After more than a year of fervor sparked by OpenAI's ChatGPT, it seems to be rapidly "cooling down", as reflected in the monthly traffic data of the website.

In a report released this Thursday, Peter Oppenheimer, the Chief Global Equity Strategist and Head of Global Macro Research at Goldman Sachs in Europe, cited the latest data from analysis firm Similarweb, showing a sharp decline in the monthly total visits to the ChatGPT website from spring to midsummer. The report stated:

"In terms of monthly users, the initial 'excitement' about ChatGPT is fading. Of course, this does not mean that the growth rate of the related industry will not be strong, but it does indicate that the next wave of beneficiaries may come from new products and services that can be created based on these foundational models."

The plummet in monthly visits does not signify the end of OpenAI. Customers may be tired of GPT-4 or may turn to other Large Language Models (LLMs) supported by tech giants, such as Grok by Musk's xAI. Some users may find that it is not necessary to integrate AI chatbots into their daily lives.

Recent news indicates that as OpenAI's LLM becomes more advanced, ChatGPT will be improved, and OpenAI will launch new high-end chatbots, charging white-collar workers a fee far higher than the $20 per month for GPT-4.

On the same day Oppenheimer released the above report, also this Thursday, tech media outlet The Information reported that OpenAI executives discussed a new pricing model, with the upcoming high-end LLMs charging as much as $2000 per month, such as a new inference-focused LLM named "Strawberry" and a new flagship LLM named Orion.

The report cited sources familiar with OpenAI's proposed subscription pricing, stating that OpenAI may soon charge some users $2000 per month for using high-end LLMs, with the final price not yet determined, hinting that it makes people "strongly doubt whether the final price will be so high."

While the final charge may not reach $2000, The Information pointed out:

"This is a noteworthy detail because it suggests that even though the paid version of ChatGPT, mainly from the $20 monthly subscription price, is expected to generate $2 billion in annual revenue, its growth rate may not be sufficient to cover the huge costs of operating the service.

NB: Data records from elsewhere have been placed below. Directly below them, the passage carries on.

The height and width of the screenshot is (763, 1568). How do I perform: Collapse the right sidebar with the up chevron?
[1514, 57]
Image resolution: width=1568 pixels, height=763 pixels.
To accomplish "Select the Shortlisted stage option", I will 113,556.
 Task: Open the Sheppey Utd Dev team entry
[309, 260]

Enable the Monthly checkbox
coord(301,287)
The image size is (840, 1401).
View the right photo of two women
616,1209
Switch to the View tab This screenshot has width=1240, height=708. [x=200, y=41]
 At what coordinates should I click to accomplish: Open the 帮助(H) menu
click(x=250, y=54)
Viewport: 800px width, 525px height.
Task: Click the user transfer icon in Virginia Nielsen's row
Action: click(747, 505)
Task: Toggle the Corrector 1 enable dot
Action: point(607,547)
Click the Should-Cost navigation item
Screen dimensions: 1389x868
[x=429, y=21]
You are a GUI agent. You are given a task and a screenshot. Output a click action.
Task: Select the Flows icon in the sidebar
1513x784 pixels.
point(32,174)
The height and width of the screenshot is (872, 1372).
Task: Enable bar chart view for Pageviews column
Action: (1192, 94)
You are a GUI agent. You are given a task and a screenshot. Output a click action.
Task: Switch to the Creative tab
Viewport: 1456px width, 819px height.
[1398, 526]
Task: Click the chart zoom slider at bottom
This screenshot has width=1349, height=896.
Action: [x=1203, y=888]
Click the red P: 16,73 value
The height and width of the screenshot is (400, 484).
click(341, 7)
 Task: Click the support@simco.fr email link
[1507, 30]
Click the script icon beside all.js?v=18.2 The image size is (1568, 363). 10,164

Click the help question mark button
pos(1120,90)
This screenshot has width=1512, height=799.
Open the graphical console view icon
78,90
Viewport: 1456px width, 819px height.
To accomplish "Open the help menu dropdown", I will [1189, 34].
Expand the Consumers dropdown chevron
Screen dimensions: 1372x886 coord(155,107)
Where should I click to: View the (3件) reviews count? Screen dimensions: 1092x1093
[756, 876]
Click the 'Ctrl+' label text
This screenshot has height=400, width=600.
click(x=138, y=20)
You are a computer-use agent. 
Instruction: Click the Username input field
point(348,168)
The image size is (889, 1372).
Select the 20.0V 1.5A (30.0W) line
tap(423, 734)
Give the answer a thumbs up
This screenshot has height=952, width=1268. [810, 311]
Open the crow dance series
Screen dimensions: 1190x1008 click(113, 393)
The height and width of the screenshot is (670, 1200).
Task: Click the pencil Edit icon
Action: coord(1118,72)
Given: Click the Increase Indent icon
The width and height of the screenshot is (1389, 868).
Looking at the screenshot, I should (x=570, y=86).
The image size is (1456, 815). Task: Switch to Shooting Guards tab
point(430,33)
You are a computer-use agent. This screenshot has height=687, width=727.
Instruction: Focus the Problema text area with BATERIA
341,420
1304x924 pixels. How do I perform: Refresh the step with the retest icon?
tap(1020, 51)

These costs include the expenses of hundreds of millions of people using the free plan each month."

What does the fading fervor of ChatGPT mean? An article on Wall Street News this Friday mentioned that a recent report authored by Oppenheimer pointed out that the fundamentals of the tech industry are strong, but there is a high concentration risk, recommending diversification of investments. This not only reduces concentration risk but also allows investors to enjoy the growth of the tech industry while not missing out on growth opportunities in other industries driven by AI technology The data in the report shows that although the valuations of top technology companies are not as high as those of other companies during previous bubble periods, their market share is the highest in decades, accounting for 27% of the total market value of the S&P, reflecting an unprecedented level of concentration.

The report compiled the average total returns that can be obtained by buying and holding the top ten stocks since 1980 for 1-10 years, and found that while the absolute returns of dominant companies are still good, these strong returns tend to gradually diminish over time. Moreover, they often remain as stable "compound companies." More importantly, if investors buy and hold dominant companies while other faster-growing companies emerge and outperform the market, the returns of dominant companies usually turn negative.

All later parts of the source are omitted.